As I was fortunate enough to “toy” with the Teac C-3X cassette tape deck in our hi-fi repair shop given that it was very widely available in second hand hi-fi shops across Vietnam during the mid 1990s, running cassette tapes at double its normal speed - the results can be quite spectacular. Using good quality cassette tapes like TDK SA, Sony Metal XR and related tapes – the results can be outstanding and hiss free even without switching in / using any form of Dolby noise reduction. When you can tape at recording levels right up to +10 dB (and even a bit more on the cassette tapes I’ve just short listed since those never saturated on the Teac C-3X cassette tape deck) hiss is no longer an issue. By the way, the best loved rock and pop recordings known for their pristine sound quality from the late 1960s up to the 1970s were recorded and mastered without any form of Dolby noise reduction whatsoever – though its on 2-inch thick open reel tapes being run at 30 inches per second.

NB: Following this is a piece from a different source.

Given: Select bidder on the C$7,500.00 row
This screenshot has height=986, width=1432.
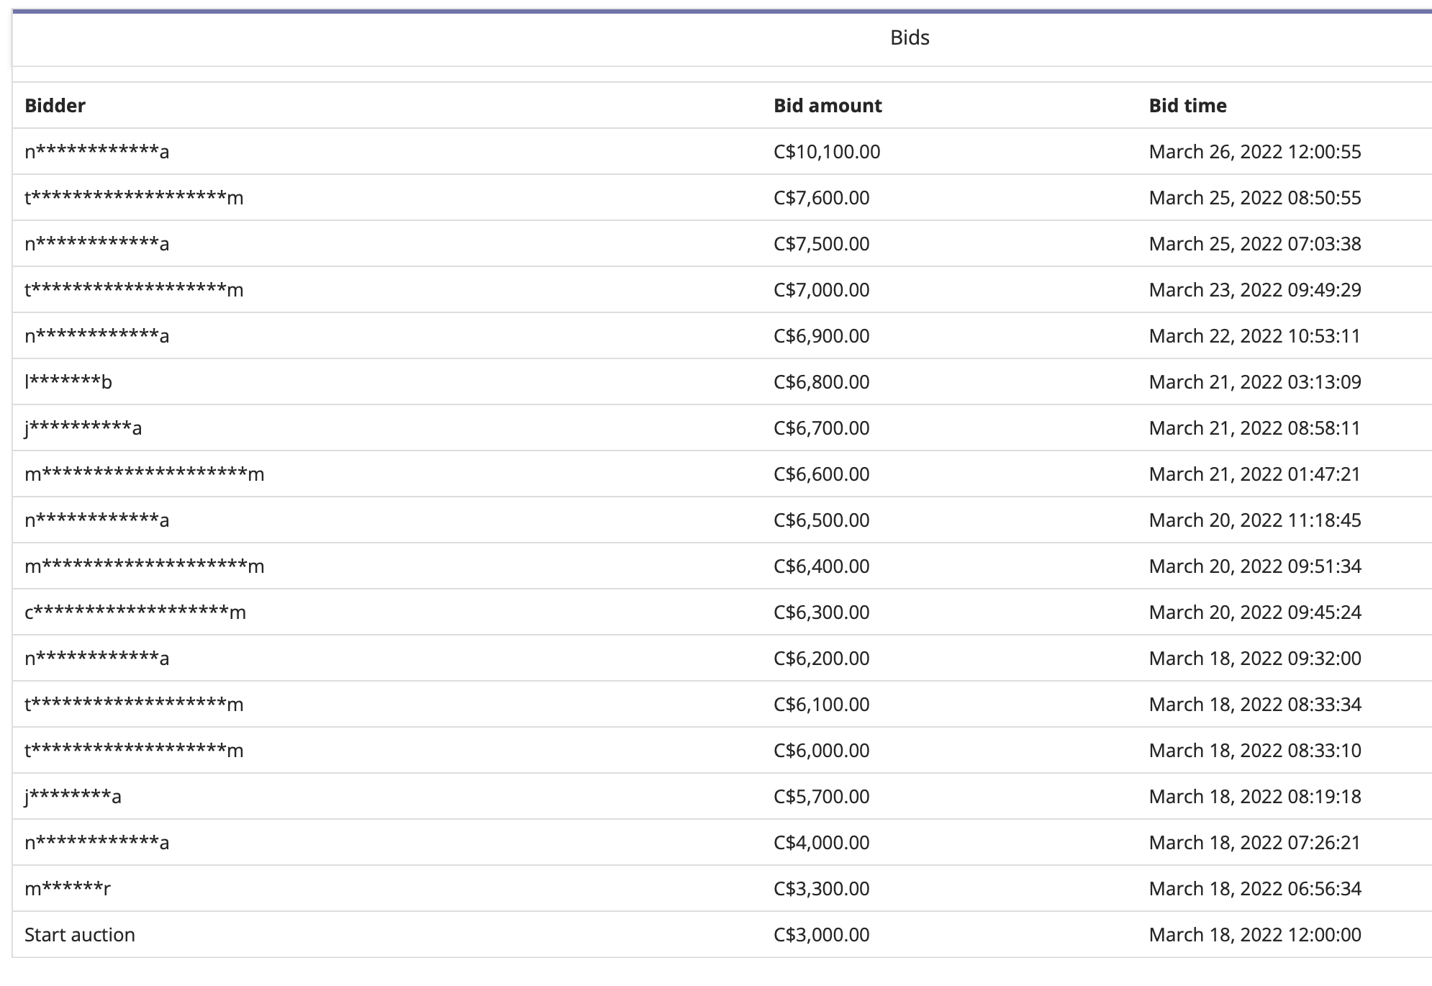Looking at the screenshot, I should point(96,244).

Although the midrange purity on the 3 ¾ i.p.s. cassette tape recordings – both LP test dubs for my own use and live recordings of local Classical and rock musicians via a 12AX7 vacuum tube equipped microphone preamp into the Teac C-3X tape deck – is about half a notch below what’s possible with a well maintained Elcaset deck or a hi-fi 8-Track record playback deck like the Pioneer RH-65 or a quarter track open reel tape running at 3 ¾ i.p.s. Though a metal particle cassette tape running at 3 ¾ i.p.s. on the Teac C-3X is miles ahead in sound quality when compared to a current i-Pod – even when that said i-Pod is playing hi-rez digital music downloads!
Sadly, despite their stellar sound quality – dual-speed cassette tape decks where a short-term innovation of the early 1980s. They contravened Philips standard which stipulates one speed for the compact cassette – i.e. 1 7/8 inches per second – for guaranteed compatibility, so were discouraged and hence since discontinued. Teac finished their line of dual-speed cassette tape decks similar to the C-3X cassette tape deck back in 1984. Were Teac the only ones making dual-speed cassette tape decks back then?